RC: Oh, I really love developing new business. I think it’s in my DNA. One of the things I look for in associates and junior partners is whether it’s in their DNA, too.

LD: How can you tell if it’s in someone's DNA?

RC: You know it when you see it. They tend to be more social, people with charisma. It can be a quiet charisma, too.

I also think that business originators tend to be more strategic in the way they approach cases, and they relate better to CFOs, who are much more business-oriented.

I think you can mentor a lawyer on how to develop business, but only to a point. It takes some initiative on the lawyer’s part and the ability to connect with prospective and existing clients, to make them understand that their case is just as important to you as it is to them. And so, I learned pretty early on that my ability to draw people in and focus on their needs was one of my talents.

I started bringing in business when I was 35. I realized that all you have to do is ask. If you don’t, you’re not going to secure a position of power within your institution.

LD: That makes sense. And then, taking it back to early in your career, I just wanted to ask about any mentors you had. I know you mentioned one – Randy Paar.

RC: Randy Paar was a significant mentor of mine. She was a phenomenal woman. I’ve never seen a lawyer perform as well as she did in oral argument or in court. Her father was Jack Paar, Johnny Carson’s predecessor. So, if we want to talk about a line of work as being part of our DNA – Randy was accustomed to performing; her delivery was flawless. She was so unbelievably good in court. Randy was a great mentor.
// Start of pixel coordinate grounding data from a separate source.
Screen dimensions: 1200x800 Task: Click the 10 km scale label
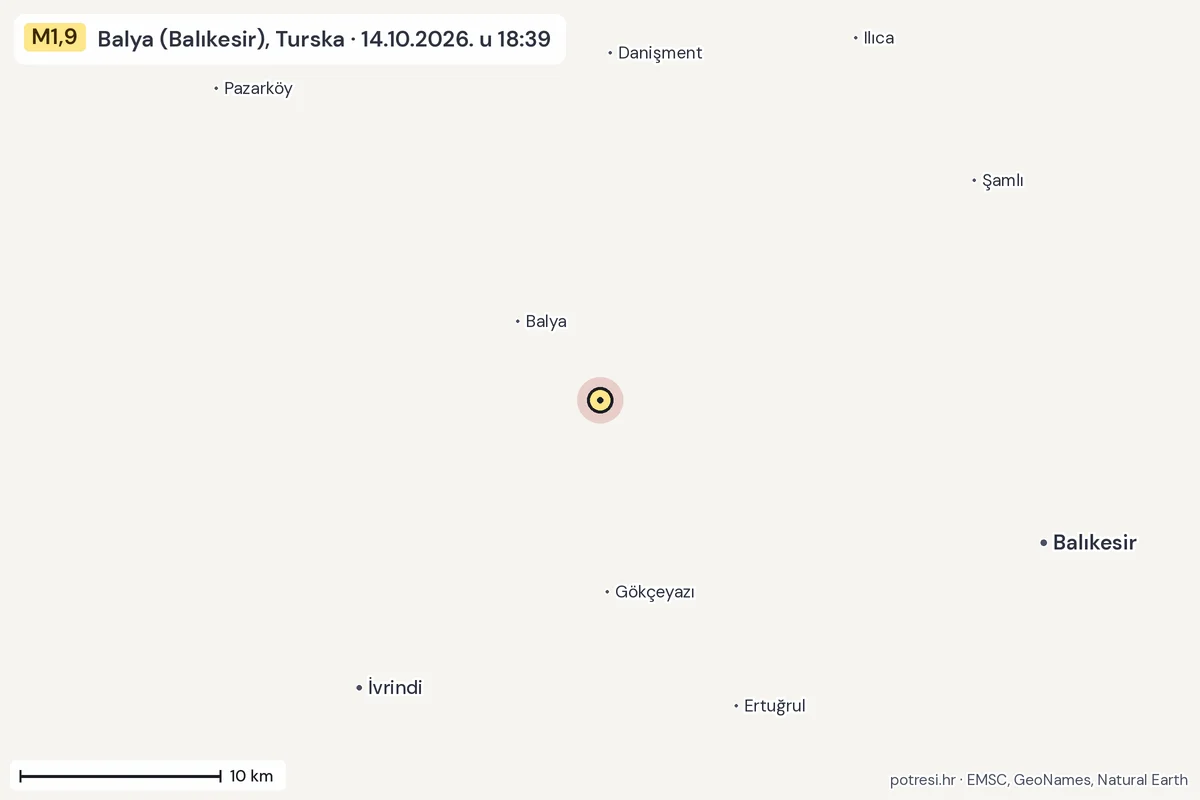pos(251,776)
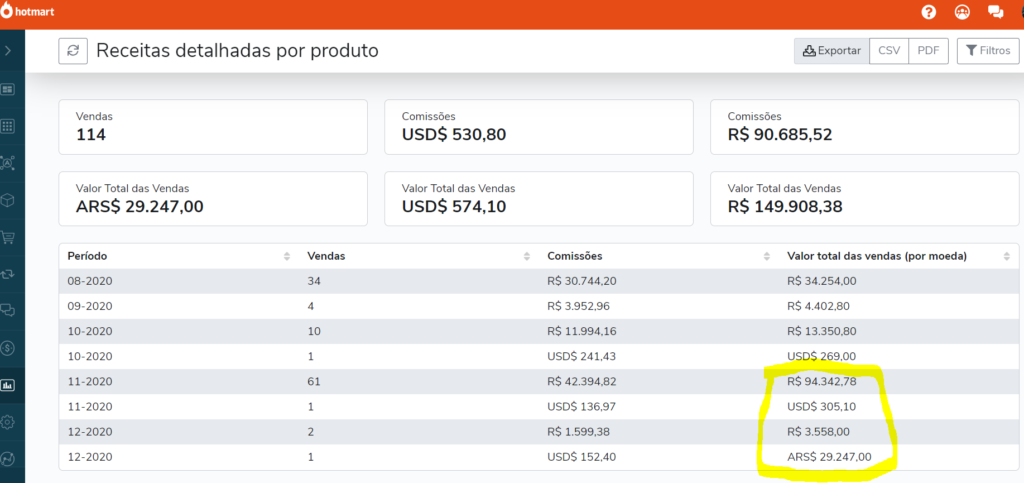This screenshot has width=1024, height=483.
Task: Sort by Valor total das vendas arrows
Action: [1006, 257]
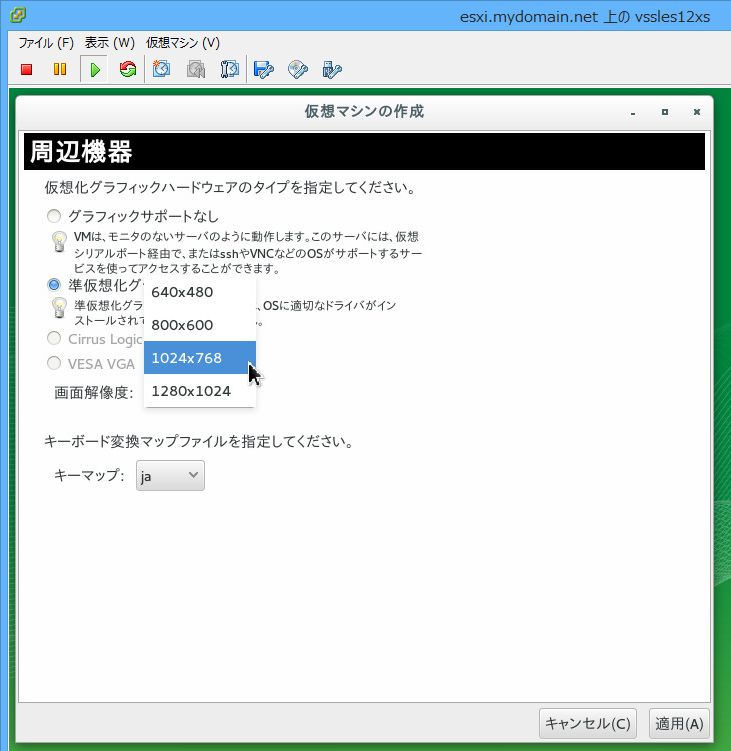
Task: Click the floppy drive connect icon
Action: [264, 70]
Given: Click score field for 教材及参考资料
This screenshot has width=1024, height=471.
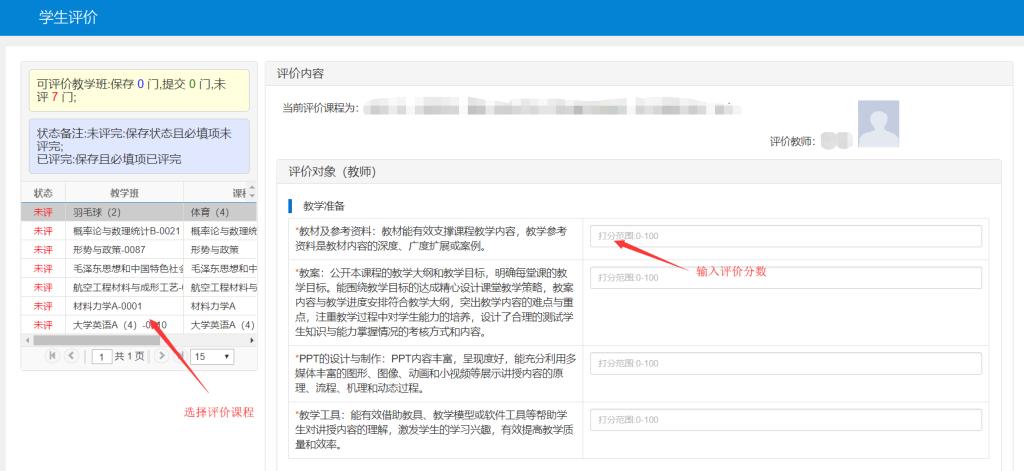Looking at the screenshot, I should (785, 236).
And then I had a male mentor who is still a dear friend, Jerry Oshinsky. Jerry was a name partner at Anderson Kill. In fact, it was Jerry who made the decision to move our team to Dickstein Shapiro, and he’s the one who put me at the head of Dickstein’s New York office. We grew that firm from five lawyers to over a hundred. In fact, Adam Ziffer, Ken Frenchman and Keith McKenna, who are the other three founding partners of our firm, were all with me at Dickstein Shapiro and instrumental in the growth of their New York office.

LD: Speaking of growth, where do you see your firm going from here?
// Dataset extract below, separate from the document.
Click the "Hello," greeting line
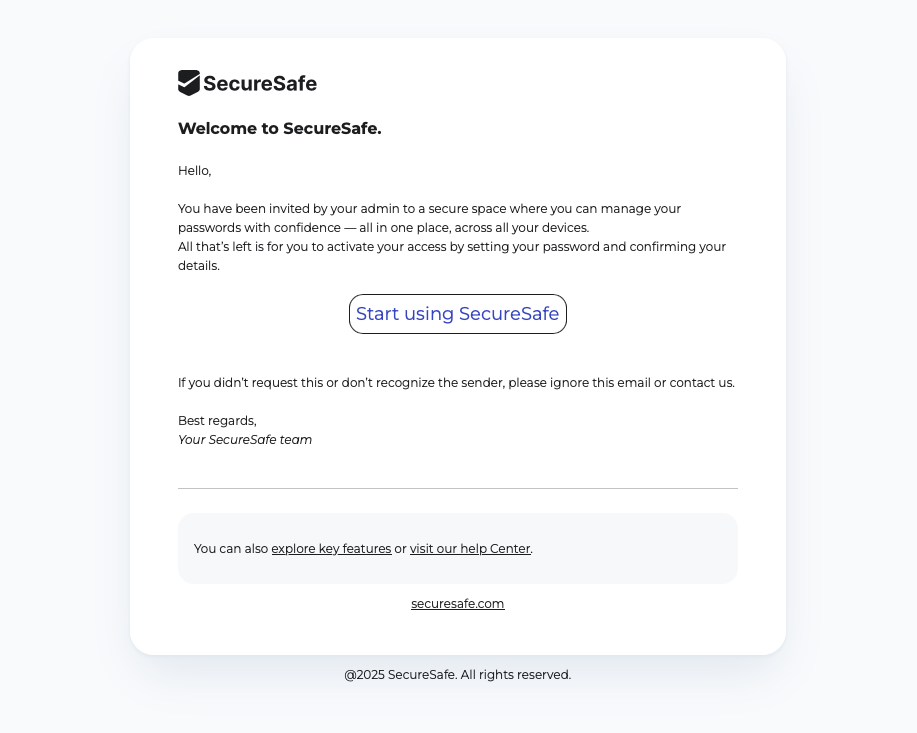This screenshot has height=733, width=917. click(195, 171)
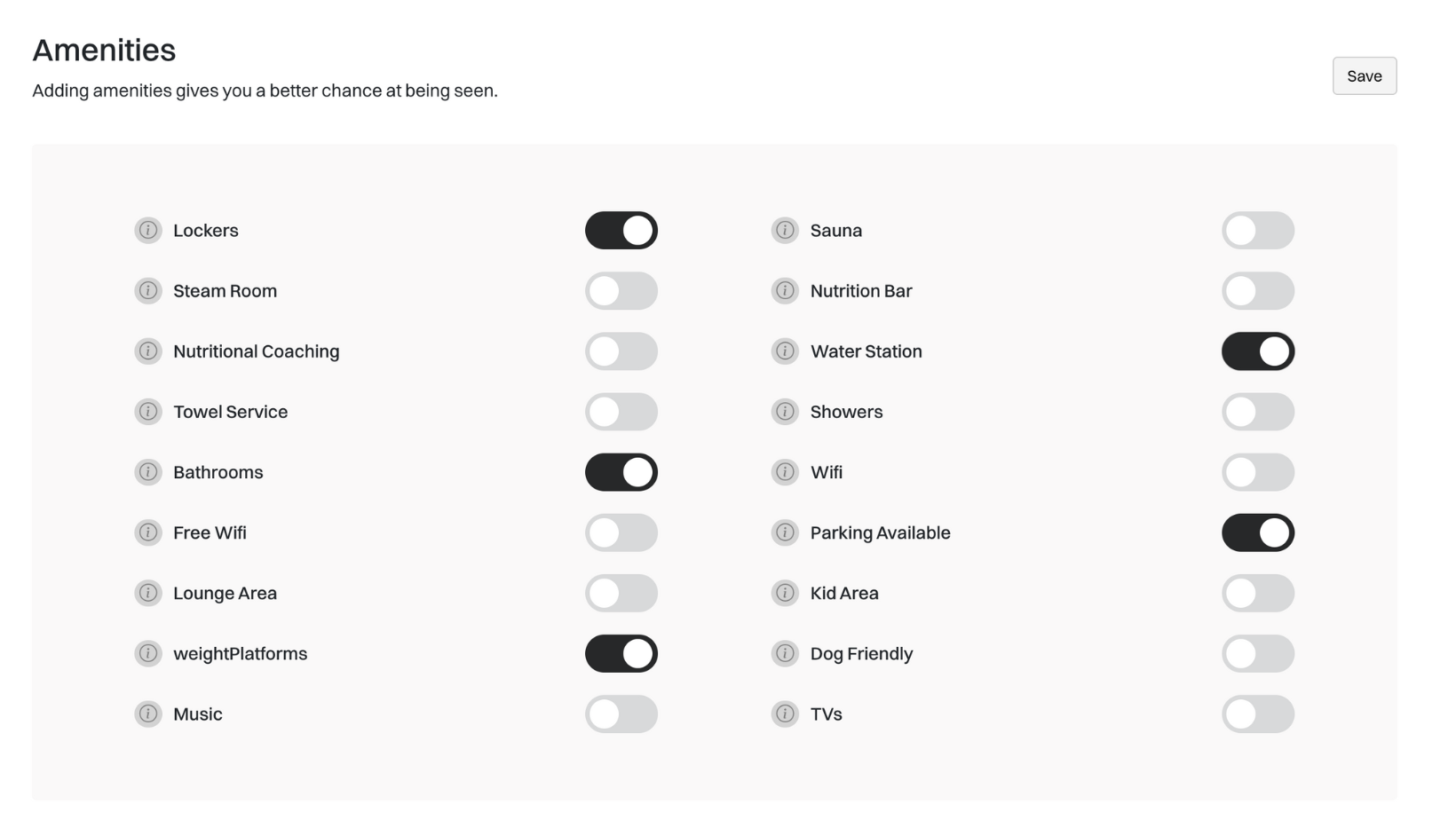Turn off the Bathrooms toggle
Image resolution: width=1456 pixels, height=820 pixels.
[x=621, y=472]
RC: Well, we want to be the leading firm in the country representing policyholders. We also want to expand geographically.

Our biggest challenge right now is deciding whether to grow in other practice areas, because there are other areas that are synergistic, like antitrust work or litigation against banks. After we’ve had a couple of years under our belt, I think that’s when we’ll make that decision. Either way, we’re committed to growing organically.

LD: Right. You mentioned that you were looking to expand out to the West Coast, right?

RC: Yes, to California. Many of our clients are located on the West Coast and we represent a lot of tech companies. So, I think we’ll probably have a presence there within the next year. That said, I think we’ve all learned from the pandemic experience that effective lawyers can work effectively remotely, without being physically present in a location.

LD: That’s so true. And, no matter where you are, what would you say your firm’s driving philosophy is?

RC: I think the most important thing is to continue winning. So, our philosophy is work hard and play hard. The key is being a little more creative, thinking outside the box and devising a winning strategy. It’s what makes the practice so much more interesting and exciting.